▶ Brano fornito:
Diciamoci la verità: se il nucleare non fosse un affare nessun imprenditore o politico si straccerebbe le vesti per realizzarlo in Italia e nel mondo. Il punto è capire se sia davvero un affare per le sue caratteristiche tecnologiche intrinseche o per i vantaggi governativi che implica nei confronti della sicurezza. Insomma è la pietra filosofale, fonte di energia pulita e infinita, o un mercato ultra-protetto nei confronti di problemi di sicurezza potenzialmente catastrofici? La vicenda di Fukushima ha aperto uno squarcio su questa domanda.

Sapevamo i rischi

Il precedente incidente nucleare civile, quello di Chernobyl, il più grave della storia, non aveva contribuito a questa specifica riflessione perchè avvenne nell’Unione Sovietica in decadenza, col contributo di errori umani, mancanza di risorse e una progettazione al risparmio dell’impianto. Non potrebbe mai accadere in Occidente, si diceva. Più di vent’anni dopo stiamo assistendo, nel modernissimo Giappone, a un incidente forse meno grave, ma non meno privo di conseguenze per la popolazione, per l’ambiente, per l’economia. Anche in questo caso le concause sono certamente esterne (un potente terremoto e il conseguente devastante tsunami), ma hanno agito su un impianto progettato negli anni ’60, considerato di classe “economica”.

La terribile verità che abbiamo scoperto è che sono almeno trent’anni che si conoscono i pericoli di un impianto di questo tipo, ma nessuno ha fatto nulla. Anzi ci siamo svegliati scoprendo che decine di impianti di questo tipo in questo momento sono in funzione in Europa e anche di più negli Stati Uniti. Abbiamo anche scoperto che un reattore nucleare non genera energia pulita dal nulla, in perfetta autonomia, ma ha bisogno di fonti di energia esterne, combustibile o gas, per mantenersi sicuro o di un contesto (rete elettrica) ben funzionante. È stato proprio questo il motivo che ha innescato i problemi a catena dei reattori a Fukushima: il terremoto gigantesco aveva fatto arrestare i reattori ma il successivo tsunami aveva messo fuori uso i motori ausiliari a gasolio e l’energia elettrica della rete mancava a causa della catastrofe naturale in tutta l’area. Come conseguenza i reattori non potevano essere raffreddati e il surriscaldamento ha provocato fusione del combustibile, gas, esplosioni, rilascio di radioattività e così via.

▶ Obiettivo:
Ricopia senza alcuna modifica il passo del brano sul nucleare che va da "Diciamoci la verità: se" a "su questa domanda.".

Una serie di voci
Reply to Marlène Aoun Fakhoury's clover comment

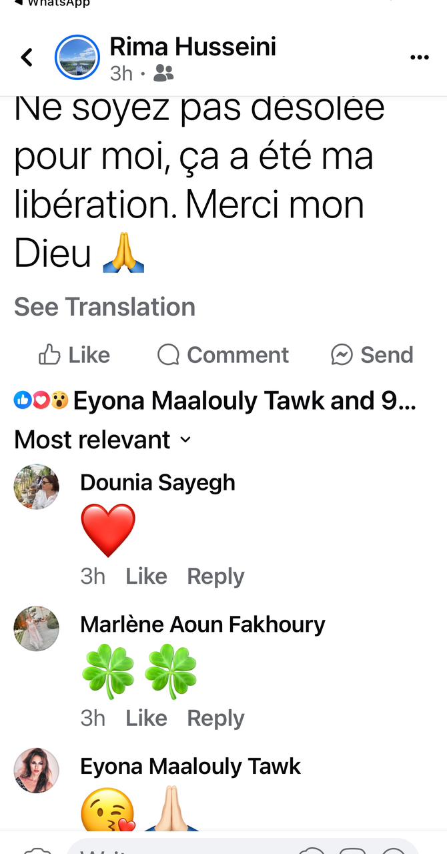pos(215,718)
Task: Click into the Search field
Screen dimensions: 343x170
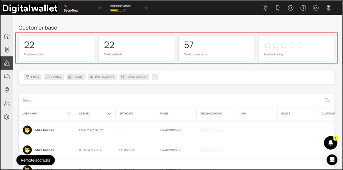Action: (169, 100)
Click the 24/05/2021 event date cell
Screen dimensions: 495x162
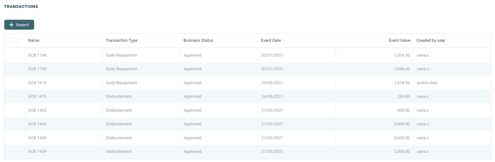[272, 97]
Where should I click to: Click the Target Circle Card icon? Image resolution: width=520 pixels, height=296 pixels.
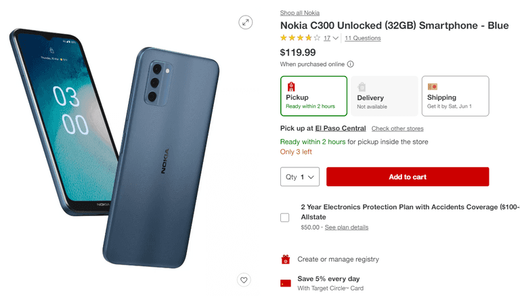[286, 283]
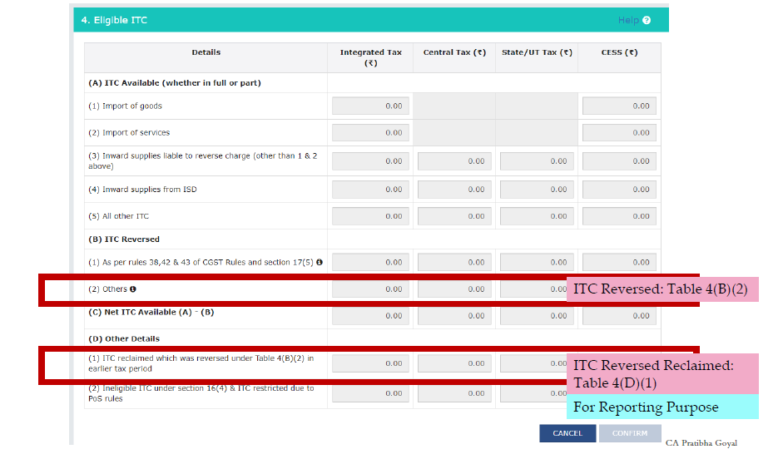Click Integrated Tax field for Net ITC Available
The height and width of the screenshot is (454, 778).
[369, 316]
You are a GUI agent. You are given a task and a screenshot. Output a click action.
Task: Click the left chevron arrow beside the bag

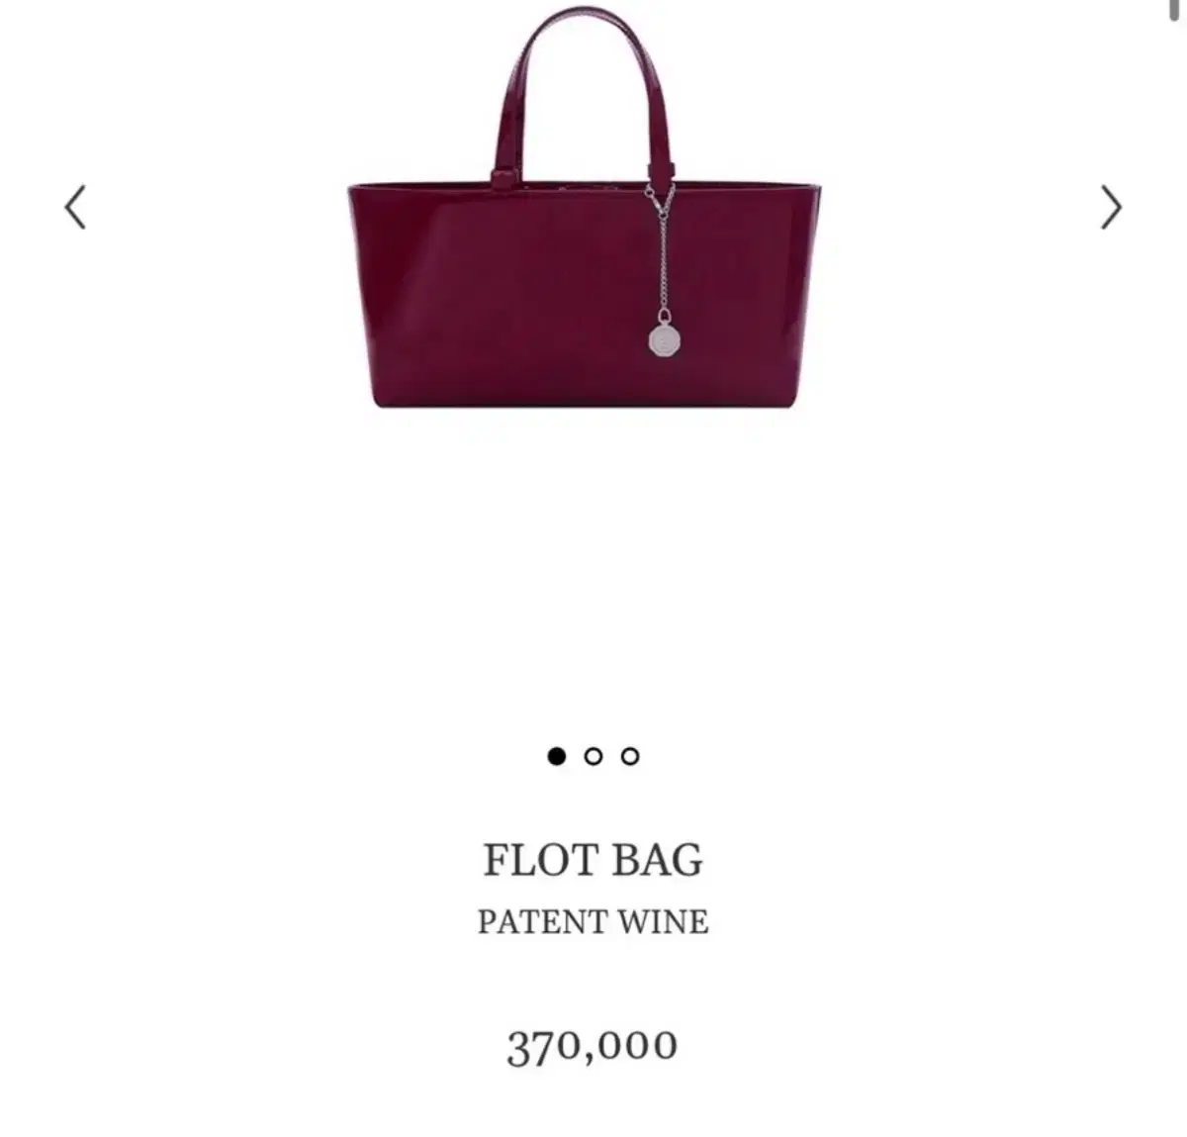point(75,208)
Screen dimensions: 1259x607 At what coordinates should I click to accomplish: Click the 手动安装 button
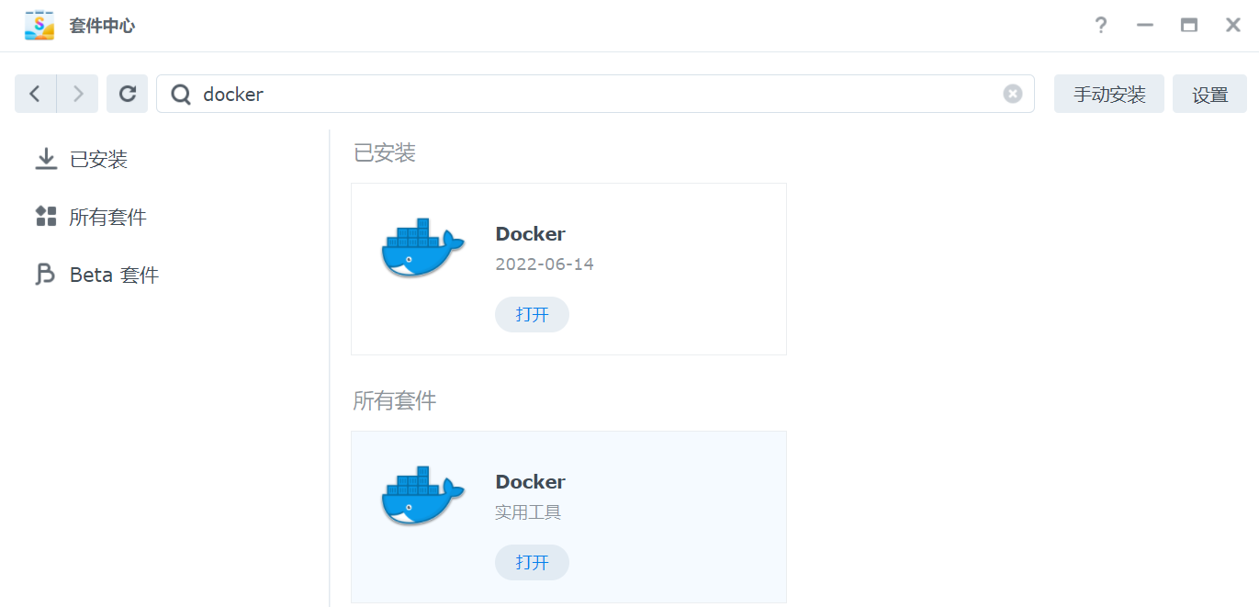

▶ Esercizio svolto:
Diciamoci la verità: se il nucleare non fosse un affare nessun imprenditore o politico si straccerebbe le vesti per realizzarlo in Italia e nel mondo. Il punto è capire se sia davvero un affare per le sue caratteristiche tecnologiche intrinseche o per i vantaggi governativi che implica nei confronti della sicurezza. Insomma è la pietra filosofale, fonte di energia pulita e infinita, o un mercato ultra-protetto nei confronti di problemi di sicurezza potenzialmente catastrofici? La vicenda di Fukushima ha aperto uno squarcio su questa domanda.